| EXERCISE PROMPT |
The entries are to be reproduced verbatim, and their pictures left out.

[Saved entries]
————————

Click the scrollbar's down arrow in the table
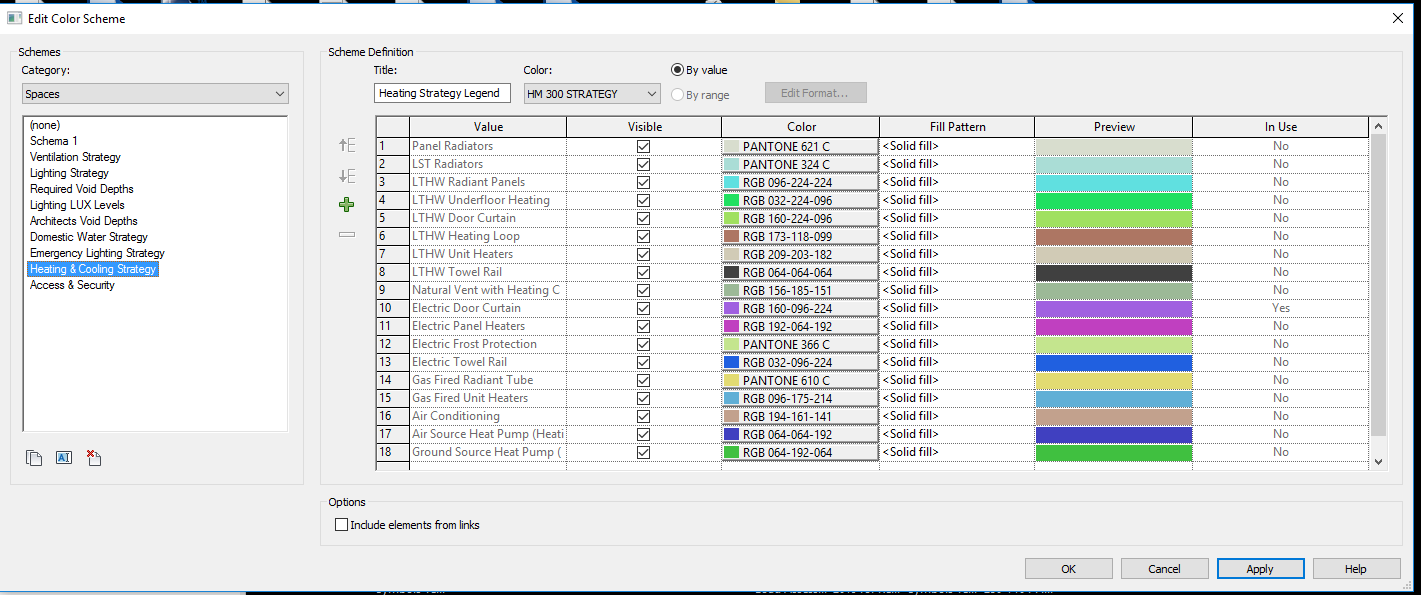 tap(1379, 461)
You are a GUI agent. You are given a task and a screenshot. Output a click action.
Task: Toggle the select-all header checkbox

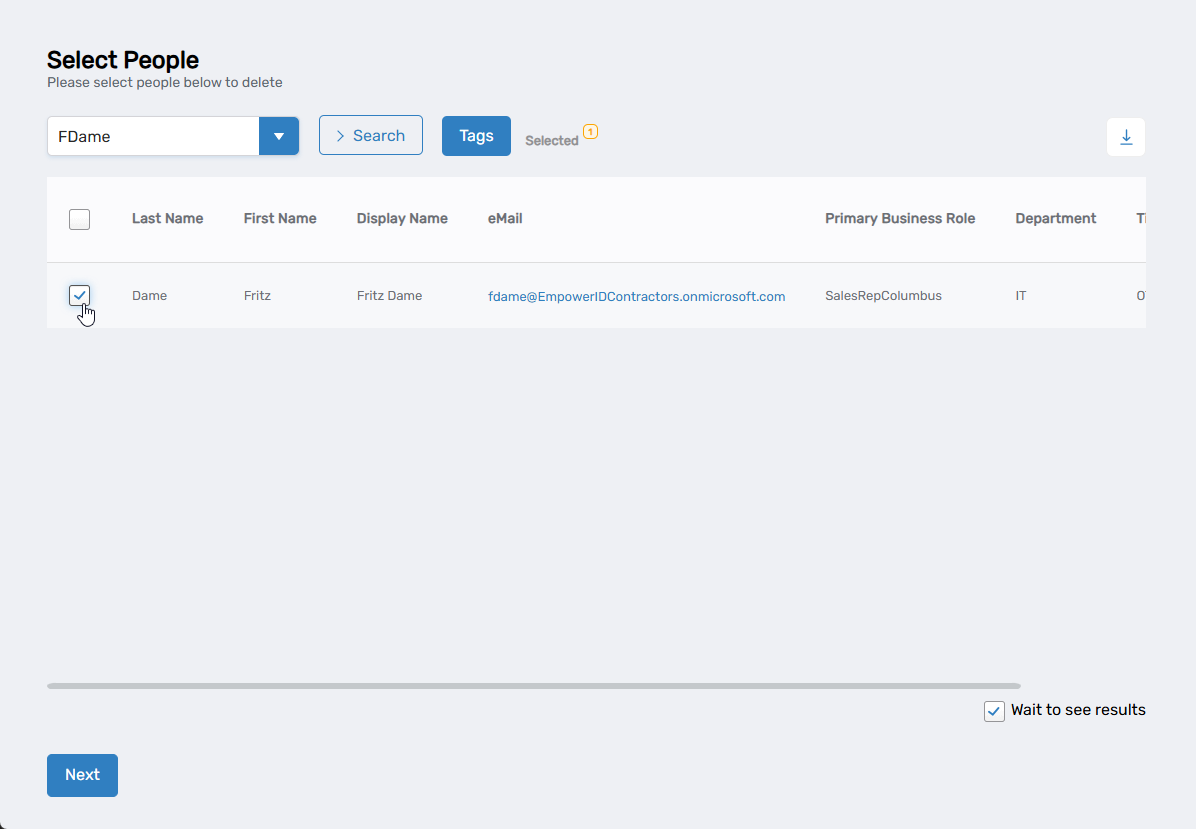tap(80, 219)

————————

| SOLVED EXERCISE |
Click the scrollbar's down arrow in the table
 tap(1379, 461)
You are a GUI agent. You are given a task and a screenshot. Output a click action.
Task: Toggle the select-all header checkbox

tap(80, 219)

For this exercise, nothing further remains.